I need to add a snippet to my org-mode document that shows the output from inxi. I tried with

#+BEGIN_SRC sh
#!/usr/bin/bash

inxi -Fxxxza --no-host

#+END_SRC

but the output is messy and not what it is shown normally on shell. E.g.

| 12System:                                      | 12Kernel                       | 4.19.126-1-MANJARO | x86_64           | 12bits          | 64             | 12compiler  | gcc             | 12v      | 10.1.0          |             |                  |              |                |           |          |      |    |

Is there a way to make it so it appears as close as the output I get on bash?

Thank you in advance!


Solution

  • First, you want to make sure you aren't using legacy inxi, that's pre 3.x, though the legacy version works ok, but doesn't have many of the features designed to handle these exact scenarios. Given you are using --no-host, I think but am not sure that means you are using 3.x generation inxi.

    If inxi can't detect it's running in a terminal or shell, it defaults to assuming it's running in an IRC client, which alters the behaviors.

    You can see easily if this is the case if the output contains the ':' as key: value separator, if it doesn't, it thinks it's in an IRC client. If it's a legacy inxi however, these behaviors aren't as predictable, so you want to make sure you are using current inxi (3.1.04 is current latest).

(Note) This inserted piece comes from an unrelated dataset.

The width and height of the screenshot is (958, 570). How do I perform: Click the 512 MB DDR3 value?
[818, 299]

    The --tty flag tells inxi to act as if it's in a terminal even though it can't detect that it is, that's to handle cases like yours where inxi is being used inside of some other program directly.

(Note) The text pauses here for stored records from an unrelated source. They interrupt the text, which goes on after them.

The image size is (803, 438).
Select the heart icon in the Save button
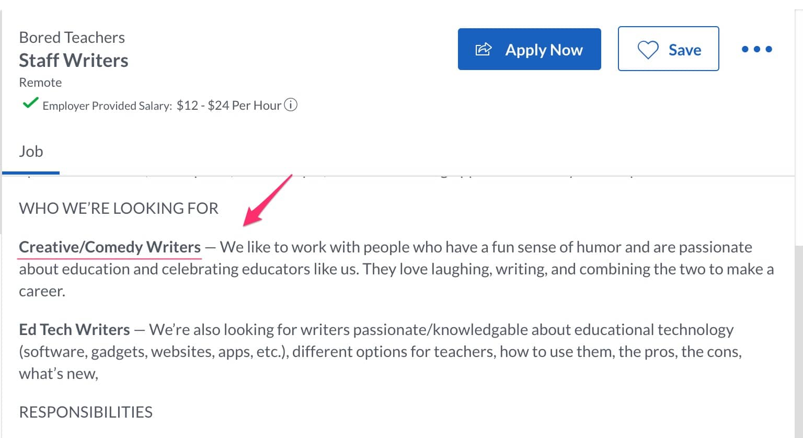click(649, 49)
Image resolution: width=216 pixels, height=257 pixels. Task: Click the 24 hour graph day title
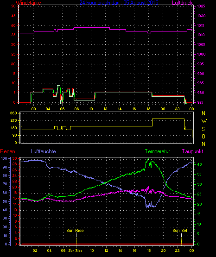(x=119, y=3)
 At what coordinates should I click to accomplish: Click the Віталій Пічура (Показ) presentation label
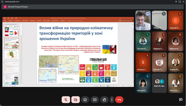pyautogui.click(x=18, y=7)
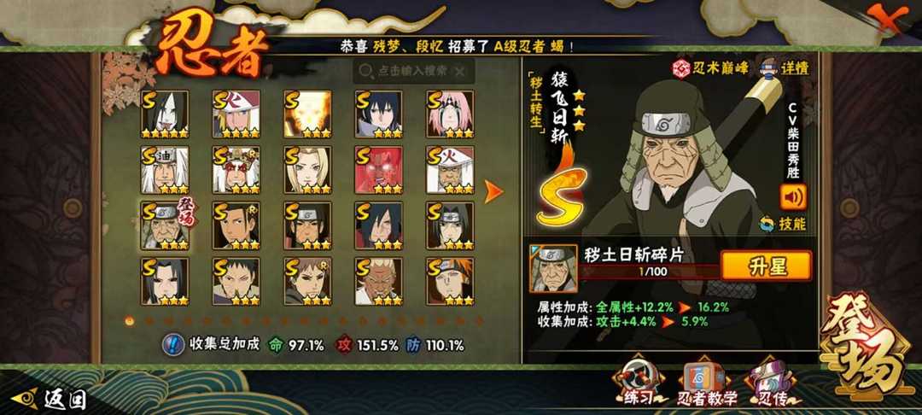Image resolution: width=922 pixels, height=415 pixels.
Task: Click the ninja search input field
Action: [413, 71]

    The -c0 [that's zero] flag tells it to remove all color codes.

    If you are using current inxi, or at least, post 3.x inxi, you can very accurately assign the output width using the -y flag, and -y 80 gives very readable 80 column results. If you want the output in a different form, like single key: value pair per line, and if you are using latest inxi, I think 3.1.03 or later, you can use the -y1 flag to trigger that. If -y1 returns an error, the inxi isn't new enough.

    -a implies -xxx so your command would look like this:

    inxi --tty -y80 -c0 --no-host -Faz
    

    With latest inxi, this is shortened because -y defaults to 80 when no other value follows it, so it can be:

    inxi --tty -c0 --no-host -Fazy
    

    The width of -y is in standard mode 80 to anything you want, depends on how you like the data to show in whatever format you are wanting to output to.

    Note that inxi also has json and xml output option if that's relevant, but those are a bit harder to work with for most people than just configuring the output widths.

    If you (or someone else reading this in the future) are using the old 2.x.xx type inxi that is still stuck in various distro frozen pools, that's a handicap, because it did not handle any of this scenario very well, though it did have the super basic -y controls, but they didn't work very well. It also does not have the --tty option, nor does it have good width output controls.

    Note that as of 3.0, inxi generally determines that its output is being redirected, and turns color codes off automatically, but that doesn't always happen, particularly not in the scenario you have, where inxi is being run directly by something else, like Chef for instance, using -c0 never hurts since it's an absolute override. But in most cases (except when its being run directly by the program calling it, not via a shell or other such method) inxi will now detect that it should remove the color codes, unless forced to leave them there with -c [non zero number].